▶ Provided information
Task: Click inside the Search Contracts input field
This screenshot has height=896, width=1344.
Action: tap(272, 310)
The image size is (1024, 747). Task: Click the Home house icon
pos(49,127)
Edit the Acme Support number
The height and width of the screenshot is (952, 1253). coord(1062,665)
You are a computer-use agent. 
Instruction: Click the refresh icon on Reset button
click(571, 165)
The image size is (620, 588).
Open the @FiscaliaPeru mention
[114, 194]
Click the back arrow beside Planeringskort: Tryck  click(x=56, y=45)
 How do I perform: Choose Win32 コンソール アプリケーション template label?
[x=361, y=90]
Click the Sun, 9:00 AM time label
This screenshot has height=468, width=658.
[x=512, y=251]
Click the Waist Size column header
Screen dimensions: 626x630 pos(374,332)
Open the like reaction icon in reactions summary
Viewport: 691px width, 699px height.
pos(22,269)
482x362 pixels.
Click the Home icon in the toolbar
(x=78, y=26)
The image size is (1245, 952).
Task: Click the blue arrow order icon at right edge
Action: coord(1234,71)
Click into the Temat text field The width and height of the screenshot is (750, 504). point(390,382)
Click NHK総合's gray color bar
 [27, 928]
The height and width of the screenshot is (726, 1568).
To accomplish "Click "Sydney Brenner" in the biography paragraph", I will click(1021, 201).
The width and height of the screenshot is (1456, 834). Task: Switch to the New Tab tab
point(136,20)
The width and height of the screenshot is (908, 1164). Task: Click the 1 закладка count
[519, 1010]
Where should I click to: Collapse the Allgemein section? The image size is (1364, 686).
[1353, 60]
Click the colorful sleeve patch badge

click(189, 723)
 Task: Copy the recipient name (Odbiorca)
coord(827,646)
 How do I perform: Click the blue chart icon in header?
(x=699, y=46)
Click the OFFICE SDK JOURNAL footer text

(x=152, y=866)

▶ Work instruction
Only one part of the material above is to be transcribed, namely the lines starting with the line that has "Instruction: Click the" and going on through the line that has "The height and width of the screenshot is (726, 1568).", exactly as they stand.

▶ Expected output
Instruction: Click the refresh icon on Reset button
click(571, 165)
The image size is (620, 588).
Open the @FiscaliaPeru mention
[114, 194]
Click the back arrow beside Planeringskort: Tryck  click(x=56, y=45)
 How do I perform: Choose Win32 コンソール アプリケーション template label?
[x=361, y=90]
Click the Sun, 9:00 AM time label
This screenshot has height=468, width=658.
[x=512, y=251]
Click the Waist Size column header
Screen dimensions: 626x630 pos(374,332)
Open the like reaction icon in reactions summary
Viewport: 691px width, 699px height.
pos(22,269)
482x362 pixels.
Click the Home icon in the toolbar
(x=78, y=26)
The image size is (1245, 952).
Task: Click the blue arrow order icon at right edge
Action: coord(1234,71)
Click into the Temat text field The width and height of the screenshot is (750, 504). point(390,382)
Click NHK総合's gray color bar
 [27, 928]
The height and width of the screenshot is (726, 1568).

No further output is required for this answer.